Conservative MP Sayeeda Warsi quits Leave campaign
Former Conservative chair cites "hateful, xenophobic" tactics as the reason
- "Breaking point" poster which bore similarities to Nazi propaganda was a major factor
- Brexit referendum set to take place on Thursday after month's of anticipation
Prominent Leave MP Sayeeda Warsi has taken away her support for the campaign to exit the European Union, citing the side's tactics of "hate and xenophobia".
With just days to go before Britons arrive to the polls for its historic referendum on EU membership, the former Conservative chair said the positive case for leaving the EU had been neglected by the official campaign, as they focus on negative reasons to leave.
The former Conservative chair said the positive case for leaving the EU had been neglected by the official campaign
Leaders within the Leave side have said that she was never a fully active part of the campaign.
Speaking on BBC Radio 4´s Today show, Warsi questioned the actions of those fighting for a Leave vote.
“Why is it people like me, instinctively Eurosceptic who feel the EU needs reform, feel they now have to leave leave?” she said. “Because day after day what are we hearing?
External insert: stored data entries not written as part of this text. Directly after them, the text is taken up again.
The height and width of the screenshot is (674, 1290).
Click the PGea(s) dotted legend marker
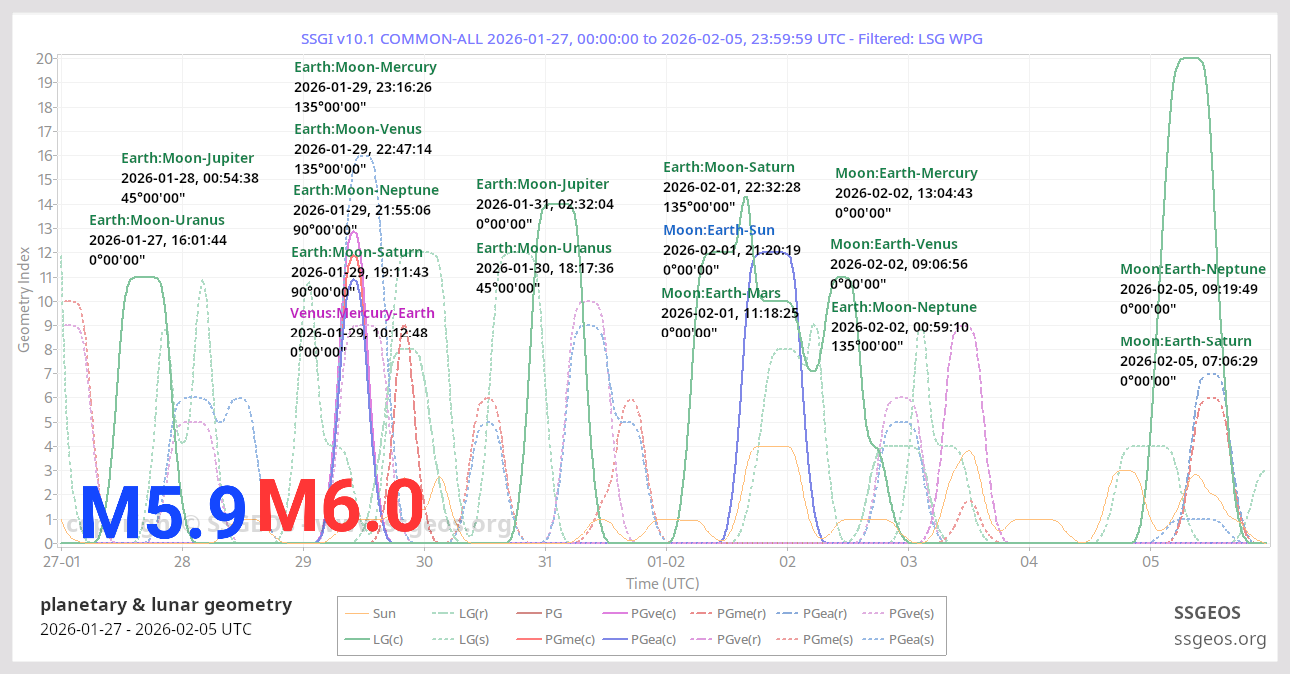871,638
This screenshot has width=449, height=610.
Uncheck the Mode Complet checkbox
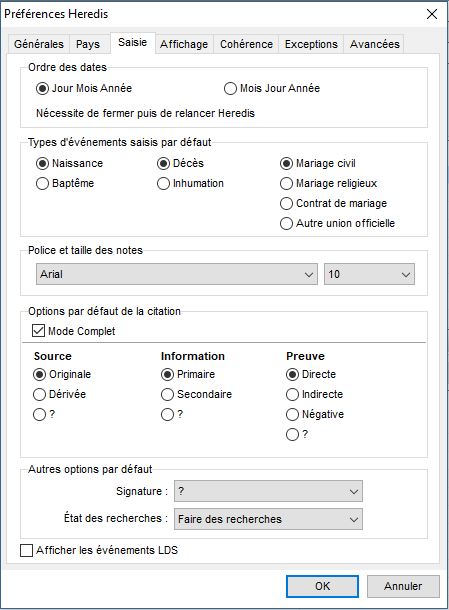coord(38,331)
The refugees are coming, the rapists are coming, the Turks are coming.”
Monday saw a new barrage of commentators expressing their opinions on the upcoming referendum including speeches of support from businessman Richard Branson as well as the Premier League.
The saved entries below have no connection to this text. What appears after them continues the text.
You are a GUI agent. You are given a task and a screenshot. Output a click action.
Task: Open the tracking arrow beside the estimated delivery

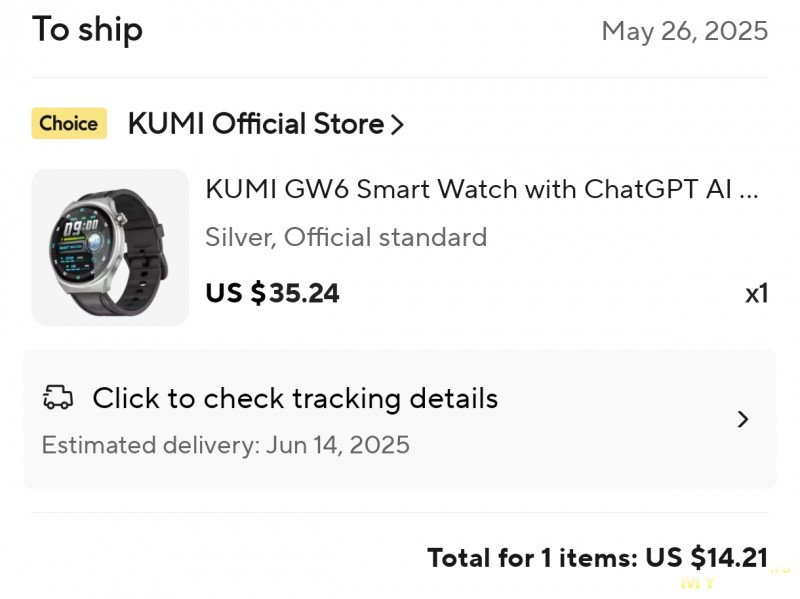pyautogui.click(x=743, y=419)

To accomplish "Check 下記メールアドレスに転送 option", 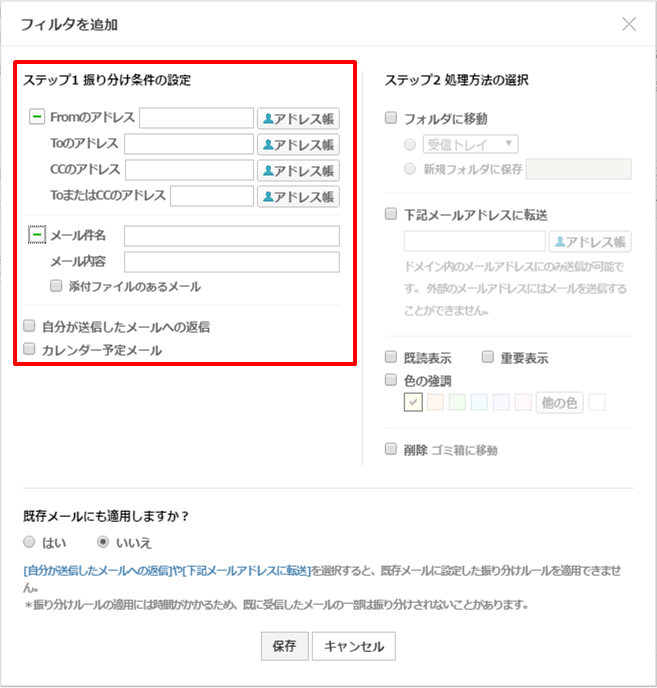I will tap(391, 214).
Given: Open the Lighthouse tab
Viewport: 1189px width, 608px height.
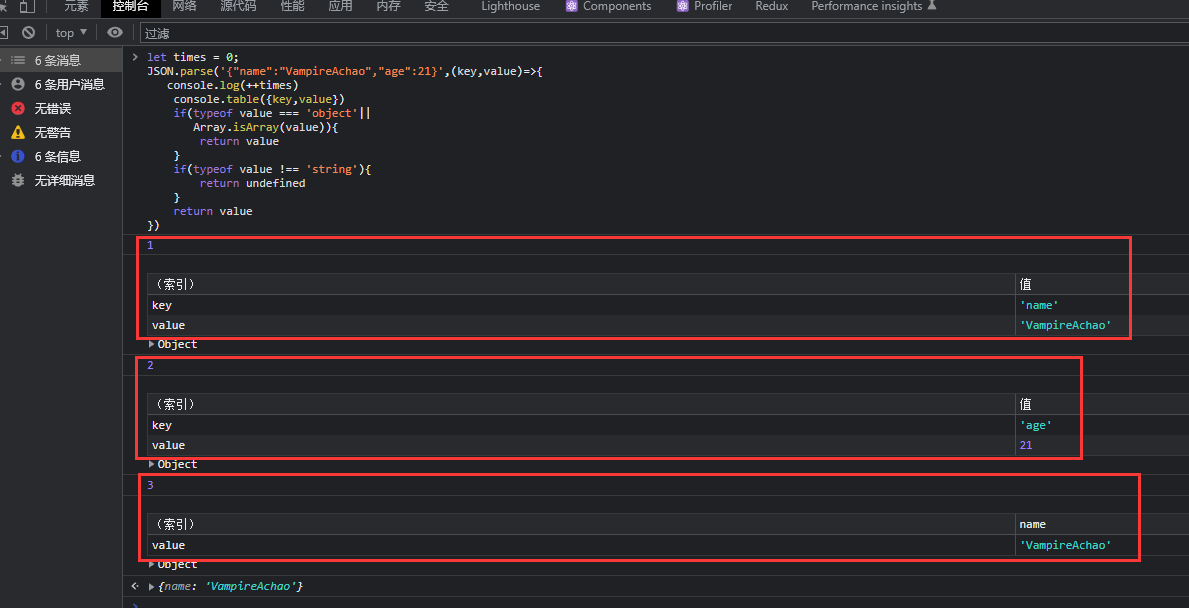Looking at the screenshot, I should (510, 6).

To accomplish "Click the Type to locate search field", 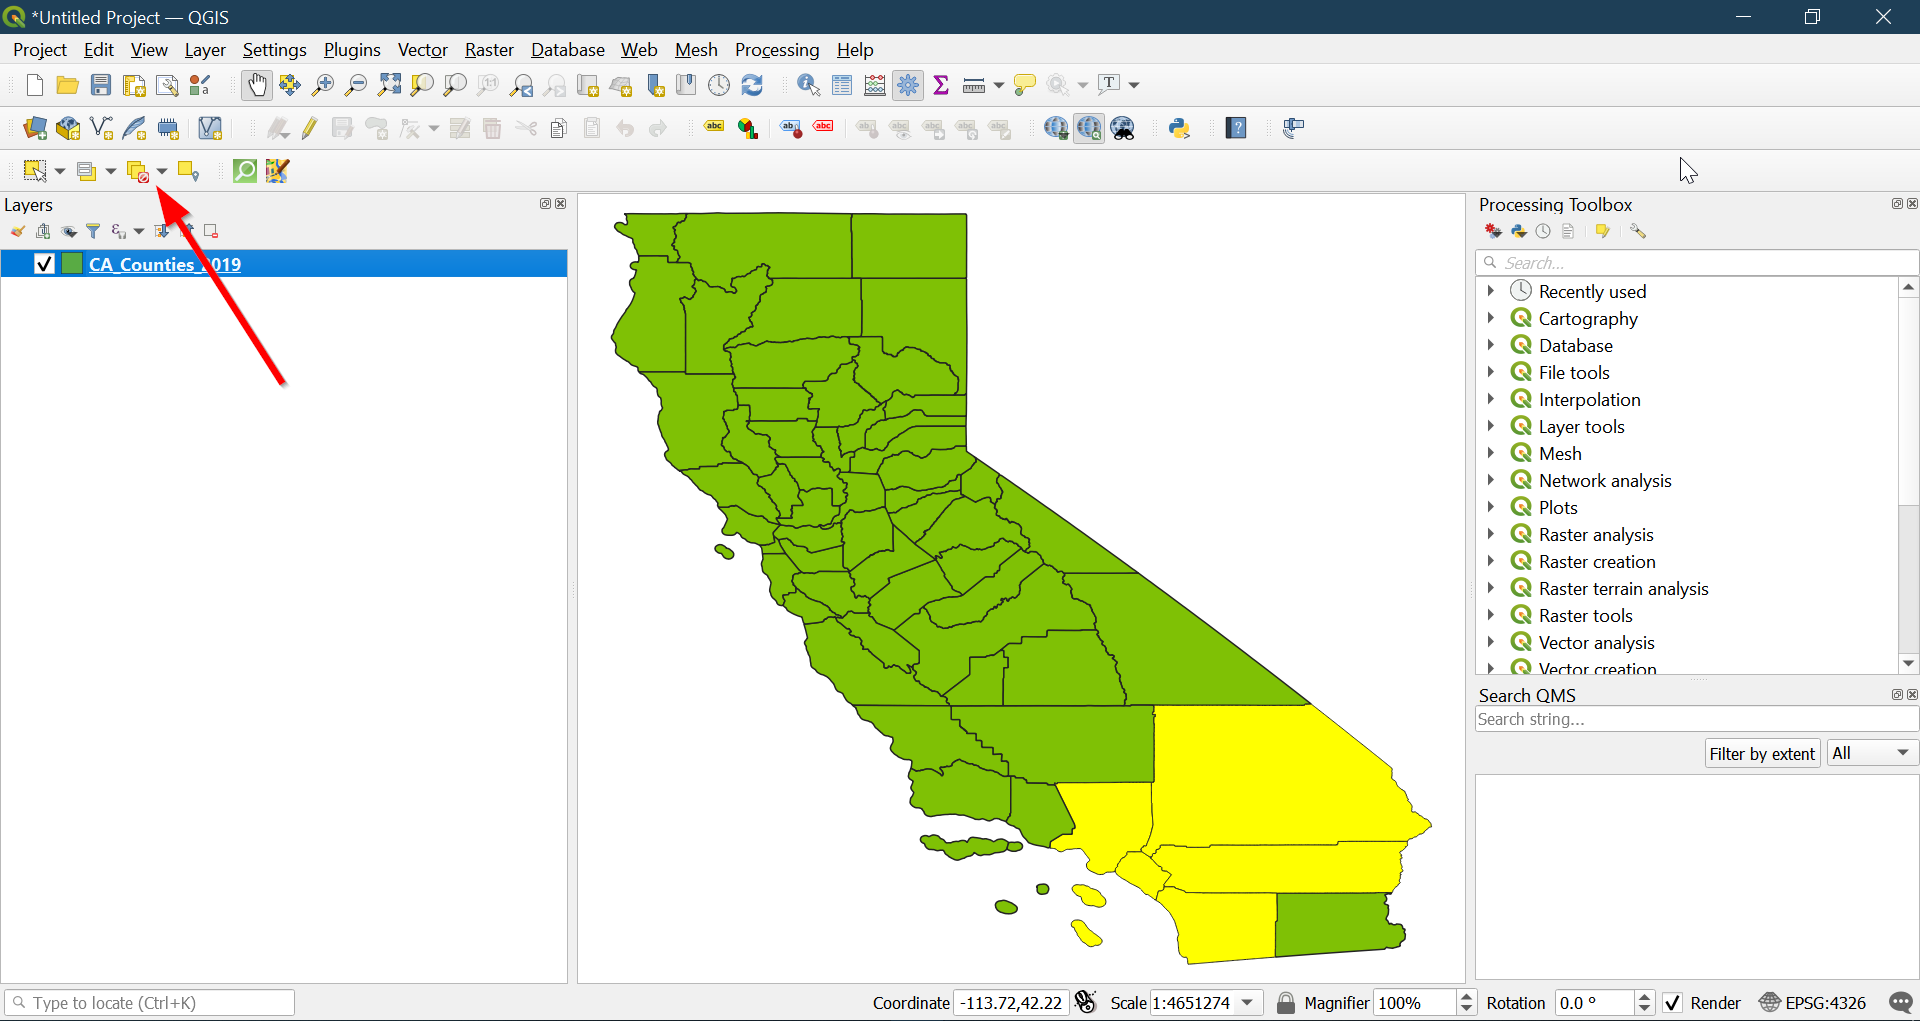I will tap(150, 1003).
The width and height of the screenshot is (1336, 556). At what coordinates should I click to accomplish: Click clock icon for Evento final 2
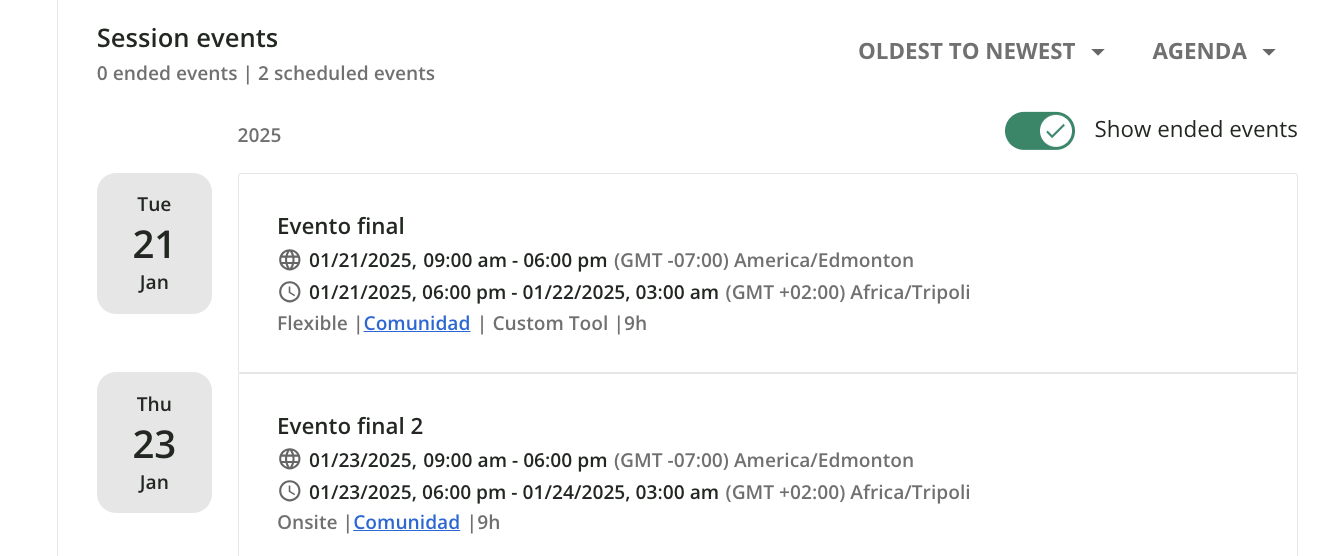pos(289,492)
Warsi referred to the poster showing migrants and refugees queuing on the Slovenian border as her main reason for abandoning the Leave campaign.
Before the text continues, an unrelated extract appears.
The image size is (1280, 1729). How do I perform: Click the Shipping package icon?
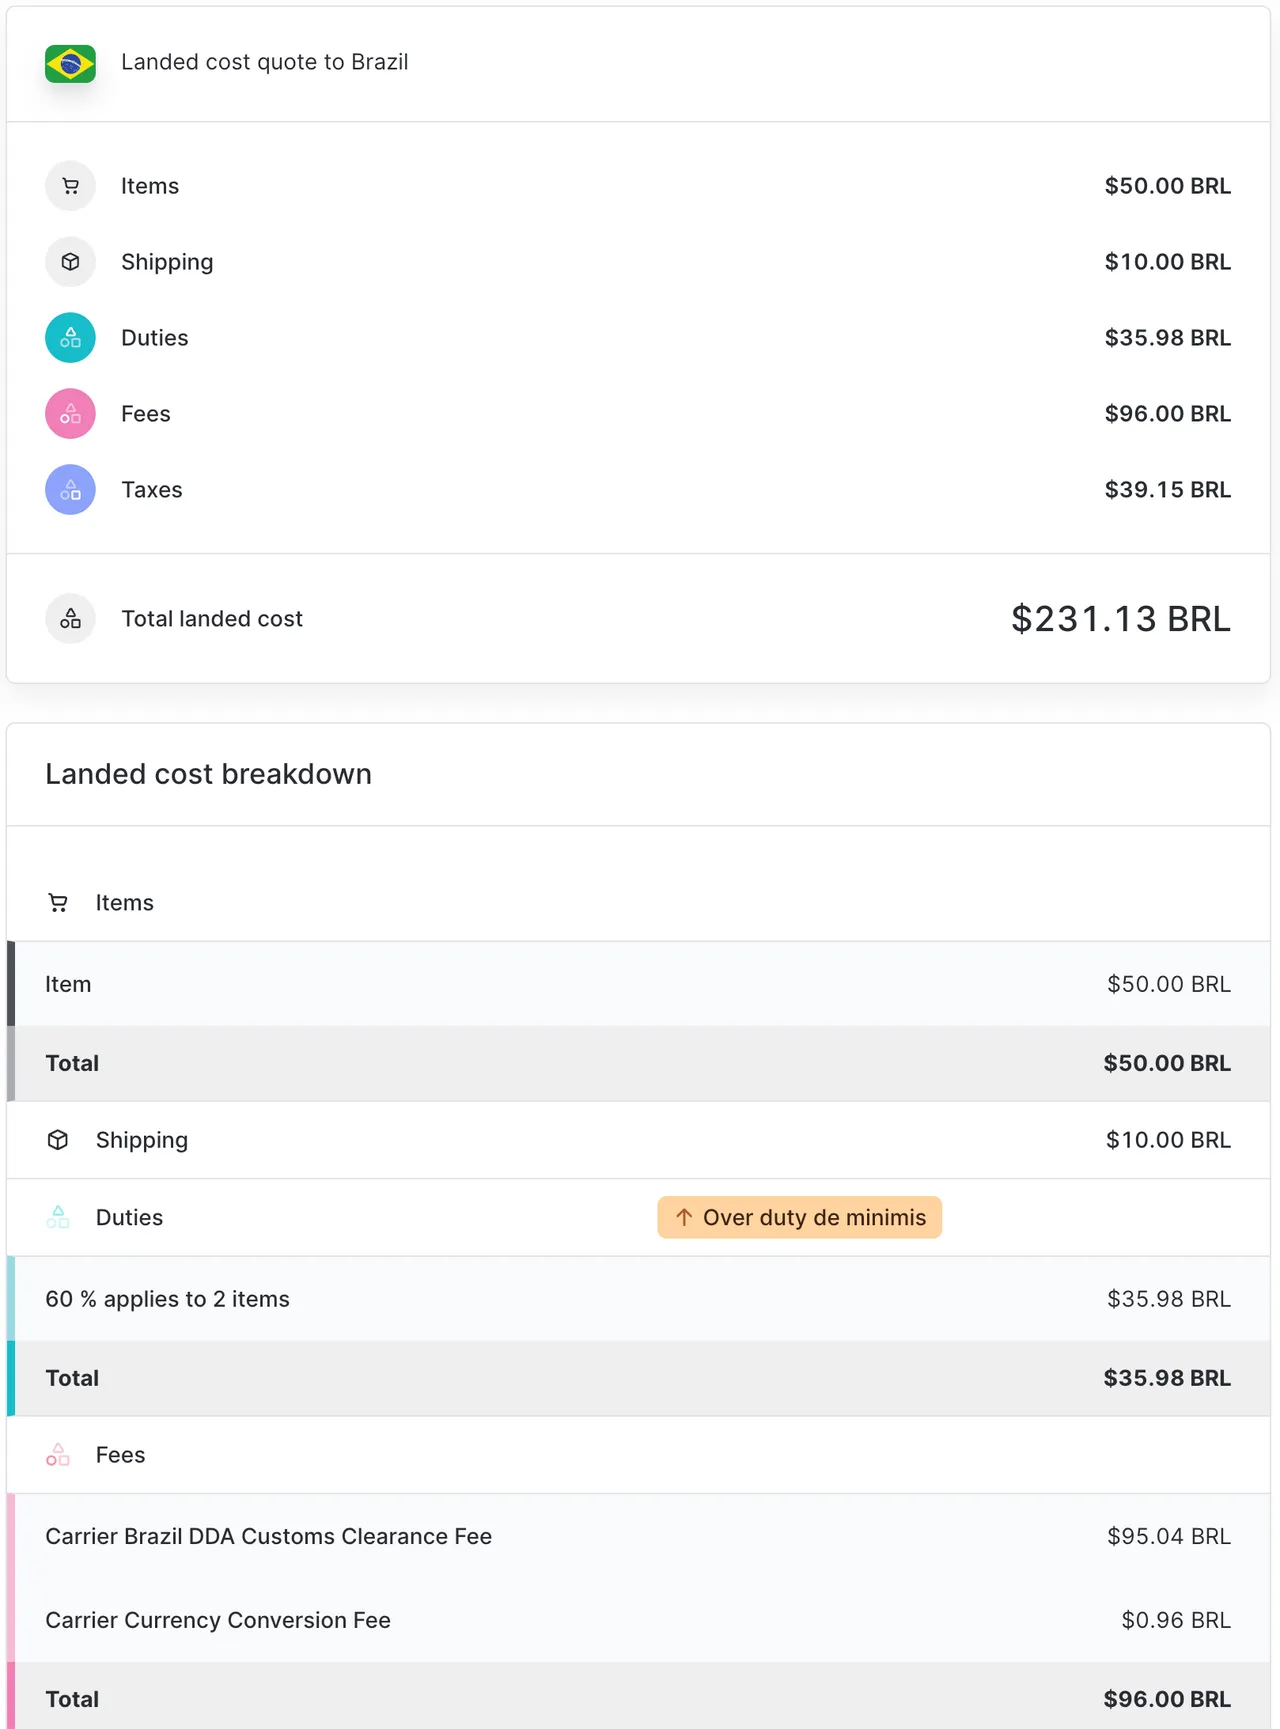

"Day after day what are we hearing? The refugees are coming, the rapists are coming, the Turks are coming.”
She said it was “perpetuating a set of lies about who those people are, where they were going, suggesting they were coming to the United Kingdom”.
“This kind of nudge-nudge, wink-wink xenophobic racist campaign may be politically savvy or useful in the short term but it causes long-term damage to communities,” she told the BBC.
UKIP leader Nigel Farage was forced to fend off criticism of the poster over the weekend as polls indicated the two sides were neck-and-neck ahead of the 23 June vote.
“I look at that group of people and I think they’re not the kind of people I’d get on a night bus with. Why would I want them to run my country?" Warsi continued.
“I don’t want the leave camp to be running this country and I don’t want the messages coming out of that camp to form the basis of the kind of Britain that I want to live in and to bring my kids up in.”
However, a member of the Vote Leave campaign committee, Daniel Hannan, has said that she initially declined his offer to join the cause, and that she had stopped campaigning in recent weeks.
“I was making the case to leave before Vote Leave had ever formally been established,” she told Today. “I had a very clear conversations where I said I had concerns about people who were now becoming involved in the Vote Leave campaign, taking the message of what Vote Leave stood for down a path that I was not comfortable with... unfortunately those moderate voices have been stifled.”